In 1987, a widely overlooked book, Abortion and the Constitution: Reversing Roe v. Wade Through the Courts, laid out the primary legal strategy abortion opponents would pursue for decades. These fervent anti-abortion attorneys, brought together by Americans United for Life, the leading anti-abortion legal group, recognized that the reversal of Roe would take careful planning and a long-term strategy. There were several prongs. First, hack away at Roe’s foundations by discrediting the origins of the constitutional right to privacy, and expand the recognized justifications for restrictions. In this way they would gradually develop a new theory of constitutional jurisprudence that could subsume Roe’s entire rationale. Next, target restrictions to particular types of vulnerable women—indigent women or young women, for example—and once upheld, apply the limits to a wider group.
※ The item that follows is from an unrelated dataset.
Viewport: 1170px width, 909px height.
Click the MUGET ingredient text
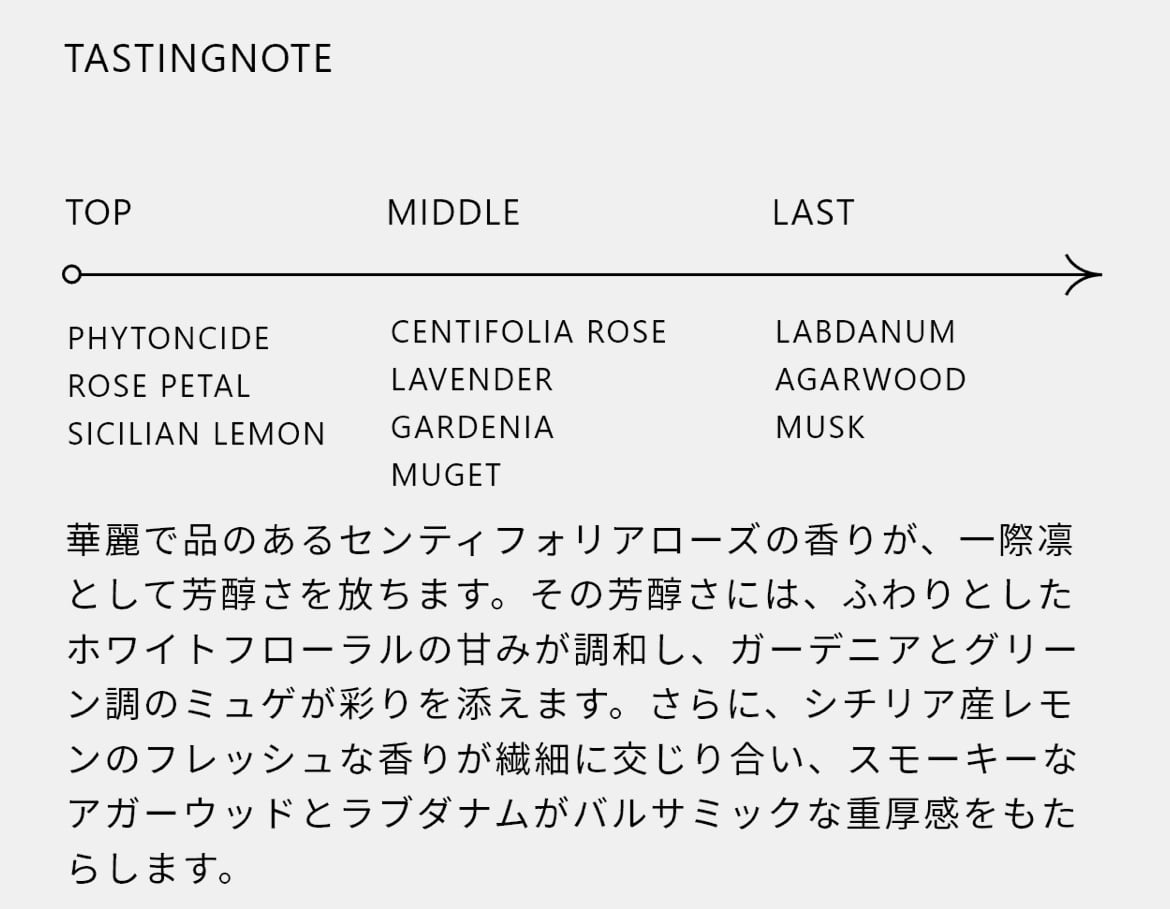[x=446, y=475]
These challenges would need to be heard by federal courts packed with conservative judges who would be willing to upend the law. Ultimately, conservative Supreme Court Justices would be key to Roe’s demise. Arguing that “nothing can be a substitute for patient deliberation, exhaustive research, and a grand design,” this group of almost entirely male lawyers committed to working for the reversal of Roe until the job was done.
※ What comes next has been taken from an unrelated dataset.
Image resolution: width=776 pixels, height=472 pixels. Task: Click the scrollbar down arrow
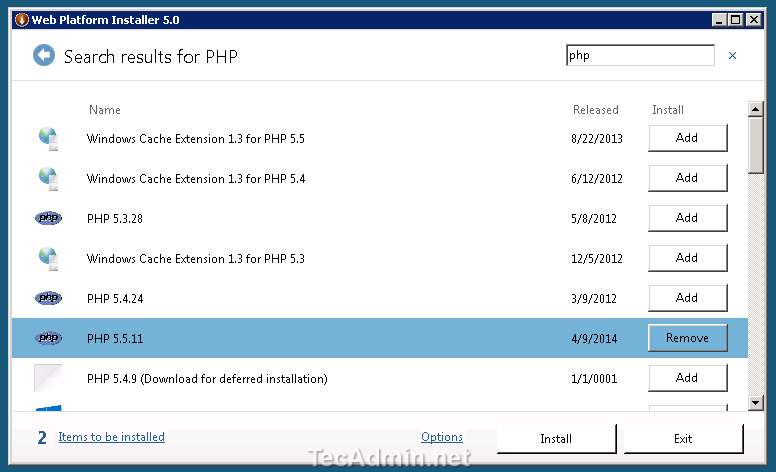(x=756, y=402)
Combatting these relentless tactics developed by a well-funded and politically connected opponent, abortion rights advocates were kept busy on all fronts, overwhelmed by the swarm of anti-abortion laws that poured out of a hive of states dominated by conservative legislators and governors. Too often we were consigned to playing defense, with the rules of the game and the playing field largely controlled by our opponents. Along the way, the movement had some significant wins—increased access to new technologies and contraception, safer abortion, and the expansion of women’s health care under the Affordable Care Act—but in the main, our end goal and priority was to save Roe. The landmark case had become a piñata that kept taking hits.
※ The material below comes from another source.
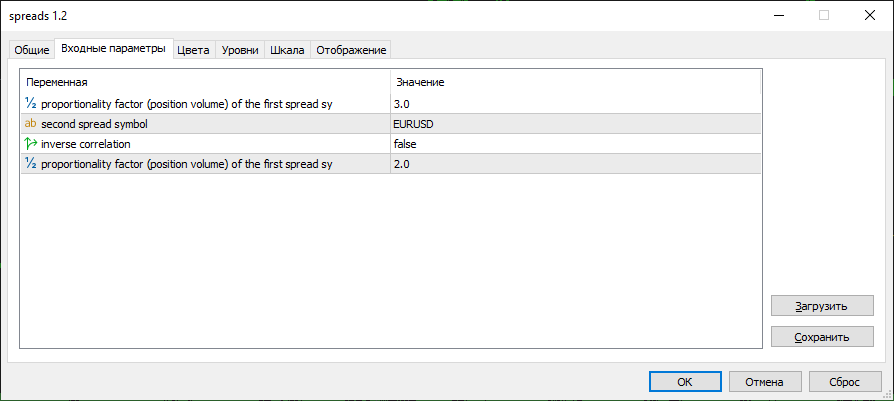Go to the Отображение tab

pyautogui.click(x=349, y=50)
Under Roe, once a plaintiff alleges that a law infringes on a woman’s privacy, the state must come forward with a compelling reason that supports the intrusion. The Supreme Court in Roe had found two compelling justifications for limiting abortion access: the protection of women’s health starting at the beginning of the second trimester of pregnancy and the protection of fetal life starting at viability. Thus the anti-abortion strategy, pushed by Americans United for Life, focused on enacting carefully drafted statutes that enable courts to undermine both of these justifications.